SalesPulse
Start Free Trial
ComplianceTCPA complianceinsurance agent compliance

TCPA Compliance for Insurance Agents: 2026 Guide

A practical TCPA compliance guide for insurance agents — consent rules, calling windows, DNC scrubbing, and how to avoid five-figure fines in 2026.

Kyle Elliott, Founder, SalesPulseMay 6, 202613 min read

If you sell insurance — life, Medicare, final expense, annuities, P&C — the Telephone Consumer Protection Act (TCPA) is the single most expensive law you can break by accident. A single unsolicited autodialed call to a wrong number can carry statutory damages of $500 to $1,500. Class actions have settled for tens of millions. And in 2024, the FCC closed the so-called "lead generator loophole," forcing every agent to obtain one-to-one consent from the actual consumer before calling them.

Most agents I talk to think they're compliant because they "don't robocall" or "buy good leads." Both assumptions are wrong, and both are getting agents sued in 2026. This guide walks through the rules you actually have to follow, the gray areas where most violations happen, and the operational checklist your CRM, dialer, and SMS system need to enforce so you can prospect aggressively without becoming a defendant.

What the TCPA Actually Regulates

The TCPA was passed in 1991, but the rules that affect insurance agents today are the result of decades of FCC orders, court decisions, and the FCC's 2023–2024 modernization. Strip away the legal language and the law regulates four things: who you can call, how you can call them, when you can call them, and what records you have to keep.

For insurance prospecting specifically, four federal regimes overlap and you have to comply with all of them simultaneously: the TCPA itself, the FCC's implementing rules, the FTC's Telemarketing Sales Rule, and state-level mini-TCPAs (Florida, Oklahoma, Washington, and Maryland are particularly aggressive). On top of that, most carriers have their own contractual rules that mirror or exceed the federal floor.

The penalty structure is what makes this an existential risk for small agencies. Each violating call or text is $500 in statutory damages, tripled to $1,500 if the violation is willful. There is no cap. A single agent making 100 dials a day to the wrong list can manufacture seven figures of liability inside a quarter, which is why TCPA class actions are one of the highest-volume areas of consumer litigation in the country.

The Consent Rules That Trip Up Insurance Agents

Insurance is a heavily prospected vertical, which means most TCPA exposure comes from cold and warm outreach gone wrong. There are three consent levels, and you need to know which one applies before you press "dial."

No Consent Required: Manual Calls to Non-DNC Numbers

If you are personally dialing a number that is not on the National Do Not Call Registry, not on your internal DNC list, and you are not using an autodialer or prerecorded voice, the TCPA's most punitive sections don't apply. You still have to honor calling windows, identify yourself, and stop on request — but a manually dialed live conversation is the lowest-risk way to prospect.

The catch: most modern dialers are arguably autodialers under the FCC's current definition, which includes any system that can store or produce numbers using a random or sequential number generator. Power dialers that pull from a list aren't necessarily autodialers, but the line is blurry. SalesPulse's power dialer is built so that each call requires explicit agent action to initiate, keeping you on the manual side of the line.

Prior Express Consent: For Informational Calls

Informational calls — appointment reminders, policy renewal notices, claim updates — require prior express consent. That consent can be implied when a customer gives you their phone number for that purpose. If a client puts their cell number on your intake form and you call to remind them about their underwriting appointment, you're fine.

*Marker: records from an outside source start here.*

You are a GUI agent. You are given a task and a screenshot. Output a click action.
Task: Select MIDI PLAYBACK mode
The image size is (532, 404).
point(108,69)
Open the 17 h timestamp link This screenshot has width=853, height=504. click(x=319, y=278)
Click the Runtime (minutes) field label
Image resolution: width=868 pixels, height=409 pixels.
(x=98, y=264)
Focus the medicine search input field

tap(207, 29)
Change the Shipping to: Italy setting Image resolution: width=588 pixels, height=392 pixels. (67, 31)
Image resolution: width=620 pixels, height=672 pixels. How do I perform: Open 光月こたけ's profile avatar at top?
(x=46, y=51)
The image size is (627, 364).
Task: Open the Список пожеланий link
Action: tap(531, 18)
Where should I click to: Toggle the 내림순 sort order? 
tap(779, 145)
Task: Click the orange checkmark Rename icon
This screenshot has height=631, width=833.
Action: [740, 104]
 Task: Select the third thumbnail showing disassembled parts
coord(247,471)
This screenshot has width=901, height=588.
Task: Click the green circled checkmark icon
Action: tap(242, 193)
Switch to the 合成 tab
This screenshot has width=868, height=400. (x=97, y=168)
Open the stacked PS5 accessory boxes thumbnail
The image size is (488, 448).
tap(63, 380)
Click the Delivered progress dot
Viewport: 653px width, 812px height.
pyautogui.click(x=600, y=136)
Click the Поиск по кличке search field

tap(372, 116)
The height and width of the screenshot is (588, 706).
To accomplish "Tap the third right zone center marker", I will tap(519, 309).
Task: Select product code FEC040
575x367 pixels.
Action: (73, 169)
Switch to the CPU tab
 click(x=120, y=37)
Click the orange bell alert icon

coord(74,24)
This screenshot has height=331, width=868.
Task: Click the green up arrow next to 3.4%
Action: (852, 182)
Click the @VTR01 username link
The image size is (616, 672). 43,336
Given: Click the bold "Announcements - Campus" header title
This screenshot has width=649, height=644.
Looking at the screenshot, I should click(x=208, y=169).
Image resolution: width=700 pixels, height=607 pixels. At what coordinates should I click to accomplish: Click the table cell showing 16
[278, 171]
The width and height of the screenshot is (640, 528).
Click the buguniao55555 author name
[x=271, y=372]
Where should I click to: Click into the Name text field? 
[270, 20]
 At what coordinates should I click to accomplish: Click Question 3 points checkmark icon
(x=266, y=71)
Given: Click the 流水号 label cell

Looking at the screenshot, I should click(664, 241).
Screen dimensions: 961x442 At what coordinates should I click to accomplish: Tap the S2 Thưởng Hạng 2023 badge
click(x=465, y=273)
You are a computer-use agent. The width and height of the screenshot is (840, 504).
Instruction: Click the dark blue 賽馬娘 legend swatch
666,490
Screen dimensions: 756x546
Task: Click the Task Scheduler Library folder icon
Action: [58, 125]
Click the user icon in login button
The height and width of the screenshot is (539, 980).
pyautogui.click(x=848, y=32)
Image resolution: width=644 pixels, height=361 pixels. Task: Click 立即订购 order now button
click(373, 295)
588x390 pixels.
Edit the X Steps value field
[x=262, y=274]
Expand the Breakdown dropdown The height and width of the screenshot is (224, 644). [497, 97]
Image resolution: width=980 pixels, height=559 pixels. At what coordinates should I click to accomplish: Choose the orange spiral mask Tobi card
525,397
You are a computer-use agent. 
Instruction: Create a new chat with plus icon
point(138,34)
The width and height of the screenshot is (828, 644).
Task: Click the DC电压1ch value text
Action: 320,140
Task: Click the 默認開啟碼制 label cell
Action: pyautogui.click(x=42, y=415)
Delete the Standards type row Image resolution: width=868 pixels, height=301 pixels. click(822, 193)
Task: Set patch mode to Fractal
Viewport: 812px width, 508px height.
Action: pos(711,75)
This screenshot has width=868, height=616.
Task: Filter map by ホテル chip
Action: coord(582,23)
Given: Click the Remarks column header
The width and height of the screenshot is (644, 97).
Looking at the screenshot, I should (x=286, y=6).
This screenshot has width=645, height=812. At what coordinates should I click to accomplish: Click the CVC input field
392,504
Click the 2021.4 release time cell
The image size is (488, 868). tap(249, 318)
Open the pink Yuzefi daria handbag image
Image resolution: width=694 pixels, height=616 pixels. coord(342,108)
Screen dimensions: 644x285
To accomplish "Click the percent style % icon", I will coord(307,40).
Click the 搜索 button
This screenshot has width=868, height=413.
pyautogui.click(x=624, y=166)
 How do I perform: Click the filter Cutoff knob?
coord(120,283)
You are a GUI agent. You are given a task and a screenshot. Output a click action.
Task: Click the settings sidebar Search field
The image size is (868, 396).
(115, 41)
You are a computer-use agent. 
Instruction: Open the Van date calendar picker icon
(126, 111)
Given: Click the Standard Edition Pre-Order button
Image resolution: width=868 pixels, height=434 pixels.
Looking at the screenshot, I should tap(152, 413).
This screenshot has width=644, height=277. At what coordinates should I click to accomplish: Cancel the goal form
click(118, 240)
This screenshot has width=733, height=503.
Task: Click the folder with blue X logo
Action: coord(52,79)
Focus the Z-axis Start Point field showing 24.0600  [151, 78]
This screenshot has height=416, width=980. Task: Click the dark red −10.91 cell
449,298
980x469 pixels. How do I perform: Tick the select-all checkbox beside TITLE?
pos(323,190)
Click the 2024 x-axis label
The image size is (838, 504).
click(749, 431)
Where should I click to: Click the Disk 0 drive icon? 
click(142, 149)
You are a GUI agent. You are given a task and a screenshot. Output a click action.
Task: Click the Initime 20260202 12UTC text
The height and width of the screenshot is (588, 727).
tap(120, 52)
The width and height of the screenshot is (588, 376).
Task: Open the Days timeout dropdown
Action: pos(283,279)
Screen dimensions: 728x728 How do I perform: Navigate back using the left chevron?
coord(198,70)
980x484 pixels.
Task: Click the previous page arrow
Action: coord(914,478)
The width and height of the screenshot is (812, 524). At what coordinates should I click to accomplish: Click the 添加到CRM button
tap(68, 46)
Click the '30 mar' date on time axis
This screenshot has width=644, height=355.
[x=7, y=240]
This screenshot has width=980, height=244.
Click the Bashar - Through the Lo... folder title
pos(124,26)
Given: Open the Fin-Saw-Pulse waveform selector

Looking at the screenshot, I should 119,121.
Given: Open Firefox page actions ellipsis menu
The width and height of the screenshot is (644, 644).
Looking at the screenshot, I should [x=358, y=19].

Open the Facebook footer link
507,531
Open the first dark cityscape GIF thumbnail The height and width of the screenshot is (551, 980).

Prior Express Written Consent: For Marketing

This is where most violations live. Any autodialed call, prerecorded message, or text that is marketing in nature — including a "courtesy quote" follow-up to a web lead — requires prior express written consent (PEWC) under TCPA Section 227(b). Written consent can be electronic (an unchecked checkbox on a web form), but it must include specific disclosures: the consumer's signature, the seller's name, a clear statement that the consumer agrees to receive marketing calls/texts including via autodialer or prerecorded voice, and a statement that consent is not a condition of purchase.

The 2024 FCC order made one-to-one consent mandatory. A consumer who fills out a comparison site form can no longer be "shared" with 50 carriers. They have to consent to each seller individually, by name, on the same web page, and the topics of those calls must be "logically and topically associated with the interaction that prompted the consent."

The DNC Lists You Have to Scrub Against

There is no single DNC list. There are at least four you need to check before any marketing call:

The National Do Not Call Registry is the federal list. Any number registered there has been off-limits for 31+ days. Penalties for unsolicited calls to registered numbers are up to $51,744 per violation (FTC ceiling) plus TCPA statutory damages.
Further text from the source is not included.